(Source data)

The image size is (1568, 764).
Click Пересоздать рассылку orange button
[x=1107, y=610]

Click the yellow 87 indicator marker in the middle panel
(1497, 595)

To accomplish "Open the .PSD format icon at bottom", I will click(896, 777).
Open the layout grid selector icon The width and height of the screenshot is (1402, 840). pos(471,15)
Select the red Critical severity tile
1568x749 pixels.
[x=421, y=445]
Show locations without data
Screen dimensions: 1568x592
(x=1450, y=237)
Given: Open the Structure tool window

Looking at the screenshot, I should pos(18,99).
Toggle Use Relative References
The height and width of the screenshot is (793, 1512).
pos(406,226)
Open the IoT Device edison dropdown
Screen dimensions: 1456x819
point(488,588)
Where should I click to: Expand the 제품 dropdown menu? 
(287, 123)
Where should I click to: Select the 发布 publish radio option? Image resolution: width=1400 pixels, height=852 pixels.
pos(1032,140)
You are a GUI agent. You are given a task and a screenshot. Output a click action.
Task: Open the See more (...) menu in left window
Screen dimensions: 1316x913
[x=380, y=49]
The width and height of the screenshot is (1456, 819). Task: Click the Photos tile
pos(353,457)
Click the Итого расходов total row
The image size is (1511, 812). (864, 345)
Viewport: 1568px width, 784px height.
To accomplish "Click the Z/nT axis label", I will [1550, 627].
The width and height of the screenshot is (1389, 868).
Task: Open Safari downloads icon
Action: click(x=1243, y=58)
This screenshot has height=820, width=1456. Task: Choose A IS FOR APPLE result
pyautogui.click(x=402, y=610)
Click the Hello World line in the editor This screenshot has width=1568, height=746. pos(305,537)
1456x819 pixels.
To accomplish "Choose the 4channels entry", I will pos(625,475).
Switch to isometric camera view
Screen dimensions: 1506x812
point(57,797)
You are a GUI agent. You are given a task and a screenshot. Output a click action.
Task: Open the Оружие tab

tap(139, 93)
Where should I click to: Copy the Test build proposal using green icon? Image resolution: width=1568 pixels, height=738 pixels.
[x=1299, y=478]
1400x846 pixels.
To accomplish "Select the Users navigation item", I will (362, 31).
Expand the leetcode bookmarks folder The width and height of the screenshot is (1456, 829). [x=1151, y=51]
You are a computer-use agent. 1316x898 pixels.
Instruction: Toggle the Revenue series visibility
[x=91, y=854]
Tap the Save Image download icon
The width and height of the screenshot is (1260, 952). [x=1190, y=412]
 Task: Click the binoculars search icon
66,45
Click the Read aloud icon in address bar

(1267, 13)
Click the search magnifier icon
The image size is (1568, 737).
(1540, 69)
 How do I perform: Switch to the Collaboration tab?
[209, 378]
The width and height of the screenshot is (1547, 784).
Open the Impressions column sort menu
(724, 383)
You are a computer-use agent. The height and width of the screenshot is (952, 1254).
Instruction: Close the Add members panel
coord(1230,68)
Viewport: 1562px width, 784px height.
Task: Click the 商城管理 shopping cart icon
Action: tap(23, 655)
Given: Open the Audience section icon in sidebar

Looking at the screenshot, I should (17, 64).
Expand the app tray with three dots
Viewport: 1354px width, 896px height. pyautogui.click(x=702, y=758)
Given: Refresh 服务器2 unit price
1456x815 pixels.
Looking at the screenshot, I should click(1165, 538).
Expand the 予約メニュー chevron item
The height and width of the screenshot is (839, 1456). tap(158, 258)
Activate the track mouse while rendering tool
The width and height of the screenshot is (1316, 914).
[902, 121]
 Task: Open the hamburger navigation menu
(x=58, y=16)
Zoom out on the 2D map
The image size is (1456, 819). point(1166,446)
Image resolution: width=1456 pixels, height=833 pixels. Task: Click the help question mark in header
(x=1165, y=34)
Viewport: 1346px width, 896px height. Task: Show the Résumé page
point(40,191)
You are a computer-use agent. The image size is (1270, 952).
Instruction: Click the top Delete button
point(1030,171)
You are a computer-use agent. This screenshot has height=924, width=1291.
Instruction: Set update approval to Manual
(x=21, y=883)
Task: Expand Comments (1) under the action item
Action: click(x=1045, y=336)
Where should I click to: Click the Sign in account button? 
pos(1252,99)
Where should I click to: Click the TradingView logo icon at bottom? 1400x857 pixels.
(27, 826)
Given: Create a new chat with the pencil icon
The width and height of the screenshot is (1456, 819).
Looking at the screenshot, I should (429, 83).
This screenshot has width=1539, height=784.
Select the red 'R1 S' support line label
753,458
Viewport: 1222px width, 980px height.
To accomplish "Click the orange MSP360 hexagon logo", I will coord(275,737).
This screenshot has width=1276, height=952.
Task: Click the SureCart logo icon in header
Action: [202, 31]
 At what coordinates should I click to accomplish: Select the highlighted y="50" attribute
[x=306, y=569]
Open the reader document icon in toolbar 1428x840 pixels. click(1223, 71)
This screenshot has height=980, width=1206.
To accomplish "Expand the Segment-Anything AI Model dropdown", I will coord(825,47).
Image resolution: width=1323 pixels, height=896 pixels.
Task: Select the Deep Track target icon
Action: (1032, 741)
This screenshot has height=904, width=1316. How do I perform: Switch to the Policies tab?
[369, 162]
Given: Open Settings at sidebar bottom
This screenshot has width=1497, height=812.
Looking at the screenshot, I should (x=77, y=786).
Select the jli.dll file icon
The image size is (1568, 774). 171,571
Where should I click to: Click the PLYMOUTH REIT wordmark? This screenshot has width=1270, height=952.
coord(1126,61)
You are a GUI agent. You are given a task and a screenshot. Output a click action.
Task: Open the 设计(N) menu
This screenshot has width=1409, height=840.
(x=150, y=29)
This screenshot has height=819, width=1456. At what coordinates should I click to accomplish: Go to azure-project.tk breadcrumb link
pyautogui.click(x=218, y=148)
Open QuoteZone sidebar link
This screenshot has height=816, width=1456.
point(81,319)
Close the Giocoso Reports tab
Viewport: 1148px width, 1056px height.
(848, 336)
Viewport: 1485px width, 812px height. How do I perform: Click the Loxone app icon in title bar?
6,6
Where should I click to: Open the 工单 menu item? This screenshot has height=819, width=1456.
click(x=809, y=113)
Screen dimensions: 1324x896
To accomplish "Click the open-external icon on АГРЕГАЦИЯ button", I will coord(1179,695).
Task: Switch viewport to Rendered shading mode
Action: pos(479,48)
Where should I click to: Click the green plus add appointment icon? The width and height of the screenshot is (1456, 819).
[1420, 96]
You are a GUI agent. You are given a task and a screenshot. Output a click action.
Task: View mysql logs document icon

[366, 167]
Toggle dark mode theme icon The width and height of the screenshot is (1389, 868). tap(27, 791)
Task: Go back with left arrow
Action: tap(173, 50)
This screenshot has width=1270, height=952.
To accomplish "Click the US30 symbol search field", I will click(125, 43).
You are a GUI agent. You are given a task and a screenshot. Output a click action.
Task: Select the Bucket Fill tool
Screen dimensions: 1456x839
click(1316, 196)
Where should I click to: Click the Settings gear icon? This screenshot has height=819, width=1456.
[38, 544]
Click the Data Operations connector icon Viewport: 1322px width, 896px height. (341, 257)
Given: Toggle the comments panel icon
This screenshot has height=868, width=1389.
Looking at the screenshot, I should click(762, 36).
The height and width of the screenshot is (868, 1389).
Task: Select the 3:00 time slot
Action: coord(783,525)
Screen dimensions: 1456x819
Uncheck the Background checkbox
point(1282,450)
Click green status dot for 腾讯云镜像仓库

(End Source data)

• Task details: The expected answer is one number: the count of lines in the listing that include the string "computer".

• Your solution: 4